The motion estimation errors using CUBIC on RF data were larger than expected when compared to the other sub-sample methods (Tables 3, 4, 5, 6, 7). Because CUBIC performed well using B-mode data, the possibility of an implementation error was unlikely. In order to reduce the computation time during sub-sample estimation, we did not interpolate the kernel. This could be a possible explanation for the increase in these motion estimation errors, and further studies are needed to determine whether this is the case.
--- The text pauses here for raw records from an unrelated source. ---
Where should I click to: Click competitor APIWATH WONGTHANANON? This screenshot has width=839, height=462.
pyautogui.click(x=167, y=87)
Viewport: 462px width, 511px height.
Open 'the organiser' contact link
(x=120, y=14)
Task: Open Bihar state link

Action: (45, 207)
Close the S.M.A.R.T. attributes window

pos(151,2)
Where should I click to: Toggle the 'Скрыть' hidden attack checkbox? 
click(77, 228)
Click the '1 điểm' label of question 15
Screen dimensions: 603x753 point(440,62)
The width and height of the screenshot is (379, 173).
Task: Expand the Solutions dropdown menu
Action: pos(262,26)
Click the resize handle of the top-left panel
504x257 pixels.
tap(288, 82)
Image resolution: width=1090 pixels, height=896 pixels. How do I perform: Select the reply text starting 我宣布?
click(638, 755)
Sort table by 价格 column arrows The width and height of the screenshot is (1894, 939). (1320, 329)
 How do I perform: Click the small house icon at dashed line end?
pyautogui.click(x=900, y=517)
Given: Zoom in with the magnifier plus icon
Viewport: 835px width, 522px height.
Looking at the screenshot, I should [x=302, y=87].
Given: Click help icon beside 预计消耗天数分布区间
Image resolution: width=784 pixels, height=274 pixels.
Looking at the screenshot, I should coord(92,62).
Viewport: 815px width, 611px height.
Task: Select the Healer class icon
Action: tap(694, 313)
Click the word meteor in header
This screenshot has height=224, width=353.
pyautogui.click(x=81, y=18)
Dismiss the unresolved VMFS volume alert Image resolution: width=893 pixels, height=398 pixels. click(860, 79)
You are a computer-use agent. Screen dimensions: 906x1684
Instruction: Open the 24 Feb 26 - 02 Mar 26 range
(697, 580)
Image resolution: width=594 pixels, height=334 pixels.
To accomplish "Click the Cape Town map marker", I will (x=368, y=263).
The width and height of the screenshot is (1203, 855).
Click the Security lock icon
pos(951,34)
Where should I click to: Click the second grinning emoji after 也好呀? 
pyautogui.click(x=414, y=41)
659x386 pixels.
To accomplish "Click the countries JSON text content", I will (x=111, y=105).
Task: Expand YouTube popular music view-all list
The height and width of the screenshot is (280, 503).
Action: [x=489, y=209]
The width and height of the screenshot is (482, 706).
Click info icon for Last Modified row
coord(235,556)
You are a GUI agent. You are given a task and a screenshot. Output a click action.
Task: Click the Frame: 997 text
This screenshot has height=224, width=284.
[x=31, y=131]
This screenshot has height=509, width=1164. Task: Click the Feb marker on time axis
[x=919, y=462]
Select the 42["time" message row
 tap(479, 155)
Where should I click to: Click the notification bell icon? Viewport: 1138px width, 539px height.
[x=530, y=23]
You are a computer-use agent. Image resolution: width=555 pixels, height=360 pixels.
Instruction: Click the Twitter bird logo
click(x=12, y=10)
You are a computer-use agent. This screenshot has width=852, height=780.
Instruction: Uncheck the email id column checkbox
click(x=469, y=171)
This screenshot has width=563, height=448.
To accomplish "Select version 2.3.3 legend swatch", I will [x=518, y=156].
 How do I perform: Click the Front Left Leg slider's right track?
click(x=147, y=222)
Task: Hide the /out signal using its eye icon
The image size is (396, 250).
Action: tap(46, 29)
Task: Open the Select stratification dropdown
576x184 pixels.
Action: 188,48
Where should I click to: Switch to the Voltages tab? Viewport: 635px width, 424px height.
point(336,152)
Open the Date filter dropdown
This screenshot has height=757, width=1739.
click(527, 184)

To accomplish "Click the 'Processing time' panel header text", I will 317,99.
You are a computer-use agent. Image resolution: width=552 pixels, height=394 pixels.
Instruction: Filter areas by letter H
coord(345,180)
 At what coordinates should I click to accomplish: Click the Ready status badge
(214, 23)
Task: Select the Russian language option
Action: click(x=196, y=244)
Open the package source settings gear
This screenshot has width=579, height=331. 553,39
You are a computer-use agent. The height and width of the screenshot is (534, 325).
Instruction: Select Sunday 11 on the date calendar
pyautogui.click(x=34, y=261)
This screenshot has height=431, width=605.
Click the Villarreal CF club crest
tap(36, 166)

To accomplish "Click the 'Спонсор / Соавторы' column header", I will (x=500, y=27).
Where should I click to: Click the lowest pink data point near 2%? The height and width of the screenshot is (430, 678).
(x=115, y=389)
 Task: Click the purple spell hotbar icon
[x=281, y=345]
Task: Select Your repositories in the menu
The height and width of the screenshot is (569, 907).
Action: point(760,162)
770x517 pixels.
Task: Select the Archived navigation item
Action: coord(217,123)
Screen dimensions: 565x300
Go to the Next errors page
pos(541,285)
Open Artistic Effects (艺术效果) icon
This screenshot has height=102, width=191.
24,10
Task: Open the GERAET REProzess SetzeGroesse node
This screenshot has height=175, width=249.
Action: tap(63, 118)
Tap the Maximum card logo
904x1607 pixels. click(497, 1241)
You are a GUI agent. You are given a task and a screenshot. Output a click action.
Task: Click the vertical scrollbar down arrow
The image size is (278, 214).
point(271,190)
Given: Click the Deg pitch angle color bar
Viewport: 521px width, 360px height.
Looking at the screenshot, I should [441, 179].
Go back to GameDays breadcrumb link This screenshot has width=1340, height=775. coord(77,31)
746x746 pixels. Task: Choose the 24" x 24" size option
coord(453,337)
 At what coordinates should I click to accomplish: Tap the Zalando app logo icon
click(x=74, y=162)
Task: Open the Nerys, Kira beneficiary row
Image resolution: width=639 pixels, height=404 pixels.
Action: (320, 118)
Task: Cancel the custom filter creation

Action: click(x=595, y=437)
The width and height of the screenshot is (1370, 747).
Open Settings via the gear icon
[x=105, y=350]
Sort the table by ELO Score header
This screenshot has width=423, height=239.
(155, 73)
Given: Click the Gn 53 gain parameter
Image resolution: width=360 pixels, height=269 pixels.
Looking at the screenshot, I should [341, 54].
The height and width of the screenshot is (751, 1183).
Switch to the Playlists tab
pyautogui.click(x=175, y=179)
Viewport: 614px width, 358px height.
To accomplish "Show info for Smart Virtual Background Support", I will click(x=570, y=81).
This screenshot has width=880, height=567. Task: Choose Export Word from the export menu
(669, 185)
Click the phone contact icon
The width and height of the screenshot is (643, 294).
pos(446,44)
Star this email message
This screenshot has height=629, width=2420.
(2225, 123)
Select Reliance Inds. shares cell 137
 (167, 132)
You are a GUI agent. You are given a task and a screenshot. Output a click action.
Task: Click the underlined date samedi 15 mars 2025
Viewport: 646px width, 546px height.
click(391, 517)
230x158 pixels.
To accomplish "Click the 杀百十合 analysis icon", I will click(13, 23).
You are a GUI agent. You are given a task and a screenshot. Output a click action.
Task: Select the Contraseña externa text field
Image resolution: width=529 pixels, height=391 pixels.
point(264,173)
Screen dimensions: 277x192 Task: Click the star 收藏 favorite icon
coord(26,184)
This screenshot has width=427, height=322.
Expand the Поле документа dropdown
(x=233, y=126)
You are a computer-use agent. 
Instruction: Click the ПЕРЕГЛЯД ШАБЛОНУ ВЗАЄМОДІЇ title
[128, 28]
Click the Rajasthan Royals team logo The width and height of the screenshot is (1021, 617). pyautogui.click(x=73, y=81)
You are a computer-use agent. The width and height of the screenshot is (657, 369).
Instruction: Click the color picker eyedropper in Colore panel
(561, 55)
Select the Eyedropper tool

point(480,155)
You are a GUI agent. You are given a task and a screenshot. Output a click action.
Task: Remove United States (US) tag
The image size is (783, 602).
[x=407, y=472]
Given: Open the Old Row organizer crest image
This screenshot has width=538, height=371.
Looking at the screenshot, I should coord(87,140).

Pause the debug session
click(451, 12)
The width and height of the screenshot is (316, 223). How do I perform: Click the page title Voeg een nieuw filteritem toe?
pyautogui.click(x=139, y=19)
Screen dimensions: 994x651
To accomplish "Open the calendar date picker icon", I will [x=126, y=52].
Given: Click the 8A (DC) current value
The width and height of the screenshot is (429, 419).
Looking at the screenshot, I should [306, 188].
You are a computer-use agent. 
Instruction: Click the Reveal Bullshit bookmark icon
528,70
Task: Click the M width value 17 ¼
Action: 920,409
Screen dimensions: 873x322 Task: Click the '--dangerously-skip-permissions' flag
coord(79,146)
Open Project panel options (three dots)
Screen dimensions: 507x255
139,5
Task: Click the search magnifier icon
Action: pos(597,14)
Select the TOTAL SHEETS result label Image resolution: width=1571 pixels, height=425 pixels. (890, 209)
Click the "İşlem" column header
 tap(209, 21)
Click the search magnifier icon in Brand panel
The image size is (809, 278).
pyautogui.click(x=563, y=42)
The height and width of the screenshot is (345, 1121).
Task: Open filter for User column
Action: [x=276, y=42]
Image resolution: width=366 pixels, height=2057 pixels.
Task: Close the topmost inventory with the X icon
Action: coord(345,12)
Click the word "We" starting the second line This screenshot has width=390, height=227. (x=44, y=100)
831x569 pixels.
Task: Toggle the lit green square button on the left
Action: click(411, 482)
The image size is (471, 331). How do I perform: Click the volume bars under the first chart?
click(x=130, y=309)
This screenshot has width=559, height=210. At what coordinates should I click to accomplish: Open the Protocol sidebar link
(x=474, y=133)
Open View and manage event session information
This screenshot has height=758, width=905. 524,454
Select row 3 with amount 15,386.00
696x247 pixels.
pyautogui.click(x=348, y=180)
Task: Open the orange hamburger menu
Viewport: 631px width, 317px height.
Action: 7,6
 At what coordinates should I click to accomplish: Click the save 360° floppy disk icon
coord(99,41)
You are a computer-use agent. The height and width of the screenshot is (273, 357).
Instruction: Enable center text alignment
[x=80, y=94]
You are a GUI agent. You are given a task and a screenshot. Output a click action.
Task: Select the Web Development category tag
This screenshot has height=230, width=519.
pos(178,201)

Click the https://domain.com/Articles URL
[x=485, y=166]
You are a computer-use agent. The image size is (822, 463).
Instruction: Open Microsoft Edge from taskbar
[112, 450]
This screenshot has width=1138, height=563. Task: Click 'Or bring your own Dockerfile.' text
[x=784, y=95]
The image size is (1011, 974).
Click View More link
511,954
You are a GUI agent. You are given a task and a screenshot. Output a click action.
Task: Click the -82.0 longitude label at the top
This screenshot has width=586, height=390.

A limitation in this study was the absence of tests concerning strain and shearing in the simulations and in the phantom cine loops. Thus, how these motions affect the motion estimation errors of GS15PI compared to the other methods can only be speculated. However, the motion estimation errors using the in vivo cine loops, which incorporate a low level of strain in the investigated area, indicate that GS15PI has some robustness to strain. Further studies are needed to evaluate the influence of higher levels of strain and shearing when using GS15PI. Another limitation in our in vivo evaluation was the exclusion of CUBIC in the motion estimations.

As expected, the computation time for CUBIC was much longer than the other sub-sample methods (approximately 27 times longer) because CUBIC involves many more calculations. This large difference has to be considered when the differences in the motion estimations are small. Please note that the difference in the computation time between the GS15PI and PI or GSmod methods was on the order of 1/10 of a millisecond.

The purpose of the in vivo study in this work was to compare GS15PI to parabolic and grid slope interpolation of in vivo data. Therefore, we wanted a dataset in which the effect of the sub-sample method was dominant and thus we wanted to minimize other sources of error such as the time for the onset of the movement. Therefore, we restricted the comparison to volunteers with a distinct retrograde movement. The in vivo results in this study show promising results with CV values of 7%; however, comparisons with other studies should be made with care. The selection of the volunteers in the present study improves our results compared to other studies, and the improved image quality of modern ultrasound machines likely has an influence on the motion estimations. Previously presented CV values of measurements of the retrograde longitudinal movement of the common carotid artery are 12.5% [11], 16% [44], and 13% [3]. Zahnd et al. [45] reported a CV value of 20% for the total longitudinal movement during a cardiac cycle.

The proposed sub-sample interpolation method, GS15PI, has only been evaluated on the longitudinal wall movement of the common carotid artery in vivo. However, the proposed method has potential to be used in all applications where block matching is used. Further studies are needed to evaluate this.

5 Conclusion

The proposed sub-sample method GS15PI, in which the best aspects of parabolic interpolation and grid slope interpolation are combined, was found to have promising performance when compared to three other sub-sample methods with in silico and phantom cine loops of both ultrasound B-mode data and RF data. Compared to parabolic and grid slope interpolation, the proposed method also performed well when estimating the longitudinal movement in the common carotid artery in vivo. The proposed method is computationally efficient compared to image interpolation and has low bias compared to parabolic interpolation and low variance at y.0 compared to grid slope interpolation. The method is another step toward fast and reliable clinical investigations of longitudinal movement of the arterial wall.